“Com tanto tempo no mar, em condições, penso eu, de stress máximo, é normal que seja surpreendente para todos. É preciso um instinto de sobrevivência, um autocontrolo, não entrar em pânico”, afirmou Horácio Guerreiro, director clínico do Centro Hospitalar Universitário do Algarve
Elsa Rocha, directora da pediatria do Hospital de Faro e da Associação para a Prevenção e Segurança Infantil, médica que está a acompanhar a jovem de 17 anos que esteve perdida 22 horas em alto mar, numa prancha de paddle, até ser encontrada por um navio, disse ontem que Érica Vicente “está clinicamente muito bem” e que deve ter alta nas próximas horas. Aproveitou a presença da imprensa para avisar o Governo e as autarquias para a necessidade de “repensar o alargamento da época balnear no Algarve”. “Temos condições climatéricas que nos permitem usufruir da praia e do mar durante quase todo ano e terá que ser repensado este alargamento da época balnear, porque faz a diferença em termos de segurança dos banhistas”, declarou aludindo à necessidade do Algarve ter vigilância nas praias durante mais tempo durante o ano.
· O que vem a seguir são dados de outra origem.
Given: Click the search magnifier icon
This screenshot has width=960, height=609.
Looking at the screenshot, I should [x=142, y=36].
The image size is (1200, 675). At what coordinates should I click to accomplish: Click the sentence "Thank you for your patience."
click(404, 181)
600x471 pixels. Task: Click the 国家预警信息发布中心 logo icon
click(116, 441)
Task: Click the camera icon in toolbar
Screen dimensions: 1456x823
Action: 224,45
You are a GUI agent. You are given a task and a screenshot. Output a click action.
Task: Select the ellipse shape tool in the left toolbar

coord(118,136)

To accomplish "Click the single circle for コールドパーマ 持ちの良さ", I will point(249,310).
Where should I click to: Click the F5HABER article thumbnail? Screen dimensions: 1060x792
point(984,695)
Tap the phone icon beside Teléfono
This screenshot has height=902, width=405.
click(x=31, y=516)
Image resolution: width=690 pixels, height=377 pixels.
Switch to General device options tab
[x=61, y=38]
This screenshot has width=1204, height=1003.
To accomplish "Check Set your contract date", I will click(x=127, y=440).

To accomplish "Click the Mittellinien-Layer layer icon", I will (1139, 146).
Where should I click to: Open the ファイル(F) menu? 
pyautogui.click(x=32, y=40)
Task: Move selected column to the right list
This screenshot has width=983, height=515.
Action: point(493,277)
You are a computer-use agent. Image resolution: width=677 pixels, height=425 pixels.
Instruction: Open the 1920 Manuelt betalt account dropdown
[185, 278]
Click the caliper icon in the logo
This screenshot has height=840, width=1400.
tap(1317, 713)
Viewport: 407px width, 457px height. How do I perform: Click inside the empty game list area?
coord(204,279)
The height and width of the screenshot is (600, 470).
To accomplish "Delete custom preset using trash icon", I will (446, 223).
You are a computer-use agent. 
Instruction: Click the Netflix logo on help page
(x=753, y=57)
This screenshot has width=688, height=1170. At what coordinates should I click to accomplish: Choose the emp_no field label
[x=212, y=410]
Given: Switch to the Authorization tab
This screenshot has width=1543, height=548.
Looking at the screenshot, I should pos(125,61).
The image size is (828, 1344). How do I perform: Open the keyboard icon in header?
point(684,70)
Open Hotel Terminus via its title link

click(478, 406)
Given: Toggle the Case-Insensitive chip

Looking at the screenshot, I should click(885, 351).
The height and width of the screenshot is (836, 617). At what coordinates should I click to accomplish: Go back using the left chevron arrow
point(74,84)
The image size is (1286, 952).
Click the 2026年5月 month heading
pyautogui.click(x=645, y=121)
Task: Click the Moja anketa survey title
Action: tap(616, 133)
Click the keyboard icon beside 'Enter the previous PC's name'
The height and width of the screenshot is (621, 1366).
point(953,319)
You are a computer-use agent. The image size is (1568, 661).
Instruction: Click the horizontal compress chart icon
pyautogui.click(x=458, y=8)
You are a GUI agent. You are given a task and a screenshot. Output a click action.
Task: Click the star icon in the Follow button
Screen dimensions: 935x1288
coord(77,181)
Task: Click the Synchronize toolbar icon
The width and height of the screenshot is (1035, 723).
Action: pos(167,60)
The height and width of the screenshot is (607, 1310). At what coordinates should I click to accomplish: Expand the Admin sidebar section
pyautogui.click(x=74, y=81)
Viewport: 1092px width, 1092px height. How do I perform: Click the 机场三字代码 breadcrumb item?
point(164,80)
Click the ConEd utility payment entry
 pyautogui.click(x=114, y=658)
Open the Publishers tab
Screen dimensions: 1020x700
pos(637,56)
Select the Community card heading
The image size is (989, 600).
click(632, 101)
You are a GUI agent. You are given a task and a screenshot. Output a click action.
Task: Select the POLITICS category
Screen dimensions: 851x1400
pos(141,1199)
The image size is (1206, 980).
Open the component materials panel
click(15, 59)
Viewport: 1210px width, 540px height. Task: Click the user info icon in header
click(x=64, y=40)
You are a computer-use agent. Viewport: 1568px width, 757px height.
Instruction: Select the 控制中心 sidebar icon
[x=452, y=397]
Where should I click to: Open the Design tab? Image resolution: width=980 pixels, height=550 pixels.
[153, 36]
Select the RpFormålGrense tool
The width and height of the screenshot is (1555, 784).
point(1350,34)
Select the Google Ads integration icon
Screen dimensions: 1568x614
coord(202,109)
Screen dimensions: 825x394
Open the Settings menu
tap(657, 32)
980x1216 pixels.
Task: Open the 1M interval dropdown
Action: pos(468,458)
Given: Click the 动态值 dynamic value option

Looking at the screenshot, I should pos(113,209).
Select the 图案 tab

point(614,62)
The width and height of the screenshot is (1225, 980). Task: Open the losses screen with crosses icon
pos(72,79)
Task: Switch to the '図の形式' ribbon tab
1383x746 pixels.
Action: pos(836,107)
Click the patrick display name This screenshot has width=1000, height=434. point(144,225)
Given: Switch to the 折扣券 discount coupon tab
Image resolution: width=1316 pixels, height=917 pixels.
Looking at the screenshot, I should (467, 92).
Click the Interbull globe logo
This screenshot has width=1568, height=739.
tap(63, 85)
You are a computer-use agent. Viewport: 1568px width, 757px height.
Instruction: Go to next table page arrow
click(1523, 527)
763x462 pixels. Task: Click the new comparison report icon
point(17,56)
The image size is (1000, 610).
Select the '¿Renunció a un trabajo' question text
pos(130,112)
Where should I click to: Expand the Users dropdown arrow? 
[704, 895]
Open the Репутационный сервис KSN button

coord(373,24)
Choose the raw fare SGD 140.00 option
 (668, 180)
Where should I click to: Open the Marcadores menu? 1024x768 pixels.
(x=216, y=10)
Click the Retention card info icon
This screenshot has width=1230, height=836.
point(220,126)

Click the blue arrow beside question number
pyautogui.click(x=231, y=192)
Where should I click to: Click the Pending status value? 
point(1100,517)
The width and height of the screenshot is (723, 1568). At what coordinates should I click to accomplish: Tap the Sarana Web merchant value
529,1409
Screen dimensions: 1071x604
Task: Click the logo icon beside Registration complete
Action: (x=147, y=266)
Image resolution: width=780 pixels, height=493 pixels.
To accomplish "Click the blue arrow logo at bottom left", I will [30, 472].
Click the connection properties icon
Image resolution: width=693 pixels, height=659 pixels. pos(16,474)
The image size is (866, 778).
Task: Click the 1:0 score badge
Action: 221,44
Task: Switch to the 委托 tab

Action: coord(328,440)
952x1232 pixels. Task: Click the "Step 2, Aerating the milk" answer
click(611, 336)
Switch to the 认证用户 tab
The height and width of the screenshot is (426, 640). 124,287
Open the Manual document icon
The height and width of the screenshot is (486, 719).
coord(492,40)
Érica, habitante em Azeitão, estava com a família a passar férias no Algarve quando desapareceu perto das 20 horas de Sábado, empurrada pelo vento, quando se deslocava numa prancha de paddle na praia do Coelho, em Monte Gordo, Vila Real de Santo António. O pai ainda saltou para o mar para a tentar resgatar, mas não conseguiu agarrá-la. Foi encontrada com vida mais de 22 horas depois, cerca das 18 horas de Domingo, a 25 milhas (cerca de 46 quilómetros) a sul de Vila Real de Santo António, por um navio mercante que navegava a caminho de Tânger, em Marrocos. Um helicóptero da Força Aérea Portuguesa foi enviado para recolher a jovem, que se encontrava num elevado estado de hipotermia, tendo sido posteriormente transportada para o Hospital de Faro.
INSTINTO DE SOBREVIVÊNCIA
A directora da pediatria do hospital de Faro acrescentou que a jovem “está bem, consciente, mas muito cansada”. Tem “uma queimadura solar de primeiro grau” provocada pelas muitas horas em que esteve no mar vestida somente com um biquíni. Foi assim que enfrentou o sol, o frio noturno e o vento no mar. Érica, disse a médica, “foi uma guerreira”, mais infelizmente, casos similares raramente terminam bem. Daí que Elsa Rocha sustente a necessidade de que, em todos os desportos aquáticos, “serem usados equipamentos de proteção que podem salvar vidas”,
A principal preocupação da equipa médica, afirmou Horácio Guerreiro, director clínico do Centro Hospitalar Universitário do Algarve, é agora observar se a função renal da jovem se mantém e também, com a hidratação, se existem problemas ao nível da função cerebral, porque, por vezes, quando se força a infusão de líquidos, pode haver situações de edema cerebral, embora não se esteja a prever isso.
Questionado sobre se a sua resistência, depois de tantas horas à deriva no mar, surpreendeu a equipa médica, Horácio Guerreiro afirmou que o acontecimento é surpreendente para todos. “Com tanto tempo no mar, em condições, penso eu, de stress máximo, é normal que seja surpreendente para todos. É preciso um instinto de sobrevivência, um autocontrolo, não entrar em pânico. Esta miúda é uma heroína, sem dúvida nenhuma”, concluiu o médico.
Segundo nascimento
O capitão do Porto de Vila Real de Santo António, João Afonso Martins, relatou a reacção do pai quando soube que a filha tinha sido resgatada viva. “Foi a reação de um pai que acabou de ver a filha nascer pela segunda vez”.